**Goal of the exercise**:
Lay out the rows below as a numbered list, leaving out any blank lines.

**Given data**:
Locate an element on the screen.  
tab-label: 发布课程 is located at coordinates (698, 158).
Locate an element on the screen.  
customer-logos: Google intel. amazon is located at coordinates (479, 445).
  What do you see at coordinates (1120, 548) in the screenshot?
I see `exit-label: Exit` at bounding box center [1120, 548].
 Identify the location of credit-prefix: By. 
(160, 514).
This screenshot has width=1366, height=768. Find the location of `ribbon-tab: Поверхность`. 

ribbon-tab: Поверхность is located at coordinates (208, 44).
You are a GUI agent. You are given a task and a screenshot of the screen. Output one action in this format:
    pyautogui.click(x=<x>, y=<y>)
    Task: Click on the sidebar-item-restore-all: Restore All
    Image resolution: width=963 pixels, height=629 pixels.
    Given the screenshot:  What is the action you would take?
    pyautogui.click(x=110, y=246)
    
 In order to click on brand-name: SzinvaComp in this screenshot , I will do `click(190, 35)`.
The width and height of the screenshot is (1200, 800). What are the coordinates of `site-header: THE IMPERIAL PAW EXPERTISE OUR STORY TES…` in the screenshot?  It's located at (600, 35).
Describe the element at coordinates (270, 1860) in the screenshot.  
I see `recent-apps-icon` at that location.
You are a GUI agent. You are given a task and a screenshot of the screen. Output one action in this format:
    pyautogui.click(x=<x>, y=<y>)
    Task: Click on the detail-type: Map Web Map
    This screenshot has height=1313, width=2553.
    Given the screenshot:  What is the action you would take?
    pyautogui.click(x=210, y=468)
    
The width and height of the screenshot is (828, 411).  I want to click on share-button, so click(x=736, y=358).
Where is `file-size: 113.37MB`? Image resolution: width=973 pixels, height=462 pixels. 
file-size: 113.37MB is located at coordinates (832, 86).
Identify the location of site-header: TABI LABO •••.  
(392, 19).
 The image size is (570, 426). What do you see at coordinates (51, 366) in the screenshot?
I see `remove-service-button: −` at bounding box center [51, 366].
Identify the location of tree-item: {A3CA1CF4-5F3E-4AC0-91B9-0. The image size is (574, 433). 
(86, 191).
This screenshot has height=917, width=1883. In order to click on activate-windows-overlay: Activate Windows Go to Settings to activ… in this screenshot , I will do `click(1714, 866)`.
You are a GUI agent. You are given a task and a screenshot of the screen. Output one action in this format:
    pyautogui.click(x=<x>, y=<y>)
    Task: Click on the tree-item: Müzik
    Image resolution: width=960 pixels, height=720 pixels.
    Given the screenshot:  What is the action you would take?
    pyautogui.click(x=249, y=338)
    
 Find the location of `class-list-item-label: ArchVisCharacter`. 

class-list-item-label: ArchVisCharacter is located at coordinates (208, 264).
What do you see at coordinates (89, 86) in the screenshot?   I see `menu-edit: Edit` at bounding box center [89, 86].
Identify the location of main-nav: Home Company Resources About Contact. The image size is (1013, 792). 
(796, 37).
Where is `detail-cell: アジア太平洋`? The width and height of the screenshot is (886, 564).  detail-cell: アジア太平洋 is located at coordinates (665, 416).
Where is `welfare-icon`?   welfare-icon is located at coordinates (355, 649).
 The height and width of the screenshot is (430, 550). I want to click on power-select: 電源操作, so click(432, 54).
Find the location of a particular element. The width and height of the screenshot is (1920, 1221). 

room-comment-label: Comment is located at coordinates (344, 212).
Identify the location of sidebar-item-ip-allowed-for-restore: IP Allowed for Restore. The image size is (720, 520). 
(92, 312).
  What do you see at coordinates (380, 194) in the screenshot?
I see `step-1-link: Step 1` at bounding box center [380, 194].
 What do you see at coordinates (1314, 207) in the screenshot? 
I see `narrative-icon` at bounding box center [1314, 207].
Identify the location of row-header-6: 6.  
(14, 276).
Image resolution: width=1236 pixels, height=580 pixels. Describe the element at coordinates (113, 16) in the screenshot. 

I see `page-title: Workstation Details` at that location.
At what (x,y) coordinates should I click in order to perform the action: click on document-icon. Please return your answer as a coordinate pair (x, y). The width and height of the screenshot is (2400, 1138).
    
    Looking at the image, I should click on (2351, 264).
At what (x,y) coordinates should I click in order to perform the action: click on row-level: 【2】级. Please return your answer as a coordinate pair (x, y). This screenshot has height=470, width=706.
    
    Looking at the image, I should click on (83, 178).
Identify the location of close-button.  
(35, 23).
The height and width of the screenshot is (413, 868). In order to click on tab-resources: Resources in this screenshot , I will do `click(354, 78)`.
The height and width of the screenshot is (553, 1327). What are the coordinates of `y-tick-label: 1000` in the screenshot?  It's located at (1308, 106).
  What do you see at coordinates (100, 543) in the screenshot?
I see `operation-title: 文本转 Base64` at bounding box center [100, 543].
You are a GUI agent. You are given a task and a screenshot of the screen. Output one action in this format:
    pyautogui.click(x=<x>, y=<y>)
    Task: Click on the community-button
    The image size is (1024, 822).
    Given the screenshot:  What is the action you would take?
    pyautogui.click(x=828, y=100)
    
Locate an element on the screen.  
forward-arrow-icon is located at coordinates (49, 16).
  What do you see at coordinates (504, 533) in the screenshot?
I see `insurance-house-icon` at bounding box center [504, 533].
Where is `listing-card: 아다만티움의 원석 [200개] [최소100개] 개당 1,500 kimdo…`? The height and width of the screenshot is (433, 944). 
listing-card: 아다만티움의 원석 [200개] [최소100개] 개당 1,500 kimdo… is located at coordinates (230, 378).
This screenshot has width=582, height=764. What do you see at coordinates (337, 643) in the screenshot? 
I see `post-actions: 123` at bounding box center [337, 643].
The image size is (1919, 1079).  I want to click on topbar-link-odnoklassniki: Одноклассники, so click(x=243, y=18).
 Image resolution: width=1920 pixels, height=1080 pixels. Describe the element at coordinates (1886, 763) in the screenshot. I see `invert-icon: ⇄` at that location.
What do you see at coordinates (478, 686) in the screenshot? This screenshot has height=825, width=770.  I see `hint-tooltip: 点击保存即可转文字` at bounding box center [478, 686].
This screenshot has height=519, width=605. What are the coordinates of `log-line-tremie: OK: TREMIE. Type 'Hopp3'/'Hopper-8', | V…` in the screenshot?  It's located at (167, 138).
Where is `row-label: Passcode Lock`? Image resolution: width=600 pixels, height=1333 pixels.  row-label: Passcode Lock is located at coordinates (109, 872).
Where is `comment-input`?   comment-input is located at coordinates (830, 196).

**Written solution**:
1. Locate an element on the screen.  
2. tab-label: 发布课程 is located at coordinates (698, 158).
3. Locate an element on the screen.  
4. customer-logos: Google intel. amazon is located at coordinates (479, 445).
5.   What do you see at coordinates (1120, 548) in the screenshot?
6. I see `exit-label: Exit` at bounding box center [1120, 548].
7.  Identify the location of credit-prefix: By. 
8. (160, 514).
9. This screenshot has width=1366, height=768. Find the location of `ribbon-tab: Поверхность`. 
10. ribbon-tab: Поверхность is located at coordinates (208, 44).
11. You are a GUI agent. You are given a task and a screenshot of the screen. Output one action in this format:
12.     pyautogui.click(x=<x>, y=<y>)
13.     Task: Click on the sidebar-item-restore-all: Restore All
14.     Image resolution: width=963 pixels, height=629 pixels.
15.     Given the screenshot:  What is the action you would take?
16.     pyautogui.click(x=110, y=246)
17.  In order to click on brand-name: SzinvaComp in this screenshot , I will do `click(190, 35)`.
18. The width and height of the screenshot is (1200, 800). What are the coordinates of `site-header: THE IMPERIAL PAW EXPERTISE OUR STORY TES…` in the screenshot?  It's located at (600, 35).
19. Describe the element at coordinates (270, 1860) in the screenshot.  
20. I see `recent-apps-icon` at that location.
21. You are a GUI agent. You are given a task and a screenshot of the screen. Output one action in this format:
22.     pyautogui.click(x=<x>, y=<y>)
23.     Task: Click on the detail-type: Map Web Map
24.     This screenshot has height=1313, width=2553.
25.     Given the screenshot:  What is the action you would take?
26.     pyautogui.click(x=210, y=468)
27. The width and height of the screenshot is (828, 411).  I want to click on share-button, so click(x=736, y=358).
28. Where is `file-size: 113.37MB`? Image resolution: width=973 pixels, height=462 pixels. 
29. file-size: 113.37MB is located at coordinates (832, 86).
30. Identify the location of site-header: TABI LABO •••.  
31. (392, 19).
32.  The image size is (570, 426). What do you see at coordinates (51, 366) in the screenshot?
33. I see `remove-service-button: −` at bounding box center [51, 366].
34. Identify the location of tree-item: {A3CA1CF4-5F3E-4AC0-91B9-0. The image size is (574, 433). 
35. (86, 191).
36. This screenshot has height=917, width=1883. In order to click on activate-windows-overlay: Activate Windows Go to Settings to activ… in this screenshot , I will do `click(1714, 866)`.
37. You are a GUI agent. You are given a task and a screenshot of the screen. Output one action in this format:
38.     pyautogui.click(x=<x>, y=<y>)
39.     Task: Click on the tree-item: Müzik
40.     Image resolution: width=960 pixels, height=720 pixels.
41.     Given the screenshot:  What is the action you would take?
42.     pyautogui.click(x=249, y=338)
43.  Find the location of `class-list-item-label: ArchVisCharacter`. 
44. class-list-item-label: ArchVisCharacter is located at coordinates (208, 264).
45. What do you see at coordinates (89, 86) in the screenshot?   I see `menu-edit: Edit` at bounding box center [89, 86].
46. Identify the location of main-nav: Home Company Resources About Contact. The image size is (1013, 792). 
47. (796, 37).
48. Where is `detail-cell: アジア太平洋`? The width and height of the screenshot is (886, 564).  detail-cell: アジア太平洋 is located at coordinates (665, 416).
49. Where is `welfare-icon`?   welfare-icon is located at coordinates (355, 649).
50.  The height and width of the screenshot is (430, 550). I want to click on power-select: 電源操作, so click(432, 54).
51. Find the location of a particular element. The width and height of the screenshot is (1920, 1221). 
52. room-comment-label: Comment is located at coordinates (344, 212).
53. Identify the location of sidebar-item-ip-allowed-for-restore: IP Allowed for Restore. The image size is (720, 520). 
54. (92, 312).
55.   What do you see at coordinates (380, 194) in the screenshot?
56. I see `step-1-link: Step 1` at bounding box center [380, 194].
57.  What do you see at coordinates (1314, 207) in the screenshot? 
58. I see `narrative-icon` at bounding box center [1314, 207].
59. Identify the location of row-header-6: 6.  
60. (14, 276).
61. Image resolution: width=1236 pixels, height=580 pixels. Describe the element at coordinates (113, 16) in the screenshot. 
62. I see `page-title: Workstation Details` at that location.
63. At what (x,y) coordinates should I click in order to perform the action: click on document-icon. Please return your answer as a coordinate pair (x, y). The width and height of the screenshot is (2400, 1138).
64.     Looking at the image, I should click on (2351, 264).
65. At what (x,y) coordinates should I click in order to perform the action: click on row-level: 【2】级. Please return your answer as a coordinate pair (x, y). This screenshot has height=470, width=706.
66.     Looking at the image, I should click on (83, 178).
67. Identify the location of close-button.  
68. (35, 23).
69. The height and width of the screenshot is (413, 868). In order to click on tab-resources: Resources in this screenshot , I will do `click(354, 78)`.
70. The height and width of the screenshot is (553, 1327). What are the coordinates of `y-tick-label: 1000` in the screenshot?  It's located at (1308, 106).
71.   What do you see at coordinates (100, 543) in the screenshot?
72. I see `operation-title: 文本转 Base64` at bounding box center [100, 543].
73. You are a GUI agent. You are given a task and a screenshot of the screen. Output one action in this format:
74.     pyautogui.click(x=<x>, y=<y>)
75.     Task: Click on the community-button
76.     The image size is (1024, 822).
77.     Given the screenshot:  What is the action you would take?
78.     pyautogui.click(x=828, y=100)
79. Locate an element on the screen.  
80. forward-arrow-icon is located at coordinates (49, 16).
81.   What do you see at coordinates (504, 533) in the screenshot?
82. I see `insurance-house-icon` at bounding box center [504, 533].
83. Where is `listing-card: 아다만티움의 원석 [200개] [최소100개] 개당 1,500 kimdo…`? The height and width of the screenshot is (433, 944). 
84. listing-card: 아다만티움의 원석 [200개] [최소100개] 개당 1,500 kimdo… is located at coordinates (230, 378).
85. This screenshot has width=582, height=764. What do you see at coordinates (337, 643) in the screenshot? 
86. I see `post-actions: 123` at bounding box center [337, 643].
87. The image size is (1919, 1079).  I want to click on topbar-link-odnoklassniki: Одноклассники, so click(x=243, y=18).
88.  Image resolution: width=1920 pixels, height=1080 pixels. Describe the element at coordinates (1886, 763) in the screenshot. I see `invert-icon: ⇄` at that location.
89. What do you see at coordinates (478, 686) in the screenshot? This screenshot has height=825, width=770.  I see `hint-tooltip: 点击保存即可转文字` at bounding box center [478, 686].
90. This screenshot has height=519, width=605. What are the coordinates of `log-line-tremie: OK: TREMIE. Type 'Hopp3'/'Hopper-8', | V…` in the screenshot?  It's located at (167, 138).
91. Where is `row-label: Passcode Lock`? Image resolution: width=600 pixels, height=1333 pixels.  row-label: Passcode Lock is located at coordinates (109, 872).
92. Where is `comment-input`?   comment-input is located at coordinates (830, 196).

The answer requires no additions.